On my last trip, I was in Switzerland the day before we left for HI.  I really expected to be messed up but my body was so confused that I just followed the pattern of the sun and it  worked out.

Sue


----------



## dougp26364 (May 5, 2009)

We've never had that much trouble when going from East to West. It's always been a daylight flight with an afternoon arrival. We get out of the timeshare and into the sunlight and keep it that way. We'll do our best to stay up until at least 8 or 9 PM. Generally speaking, we're set by the next morming and don't have that 3 AM wake up experience others have reported but, we're only flying from the midwest and not from the east coast. 

Going west to east is a different matter. I'll skip the movie and often dinner on the flight in order to get as much sleep as possible. A brief nap also helps during the day but, I try to keep in brief. I suppose the fact that we're night shift workers and we routinely turn our shifts around from working nights to being off days makes a difference for us.


----------



## lynne (May 5, 2009)

There is no fool-proof way of handling jet lag when traveling through 4 time zones.

^^^^

## BRIEF 1
In the jet lag thread, why does dougp26364 skip the movie and often dinner on west-to-east flights? Answer in one to three sentences.
## BRIEF 2
Answer these questions from the jet lag thread:
(a) Where was Sue the day before leaving for HI?
(b) After an east-to-west arrival, until what time does dougp26364 try to stay up?
(c) How many time zones does lynne mention?

^^^^

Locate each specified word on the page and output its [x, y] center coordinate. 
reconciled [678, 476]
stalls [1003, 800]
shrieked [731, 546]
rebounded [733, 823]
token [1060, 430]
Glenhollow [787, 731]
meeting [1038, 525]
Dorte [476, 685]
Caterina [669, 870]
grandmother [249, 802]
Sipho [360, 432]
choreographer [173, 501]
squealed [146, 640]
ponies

^^^^

## RIGHT ANSWER 1
He skips them so he can get as much sleep as possible during the flight. Going west to east is harder for him than going east to west, so he uses the flight time to rest.

## RIGHT ANSWER 2
(a) Switzerland
(b) At least 8 or 9 PM
(c) 4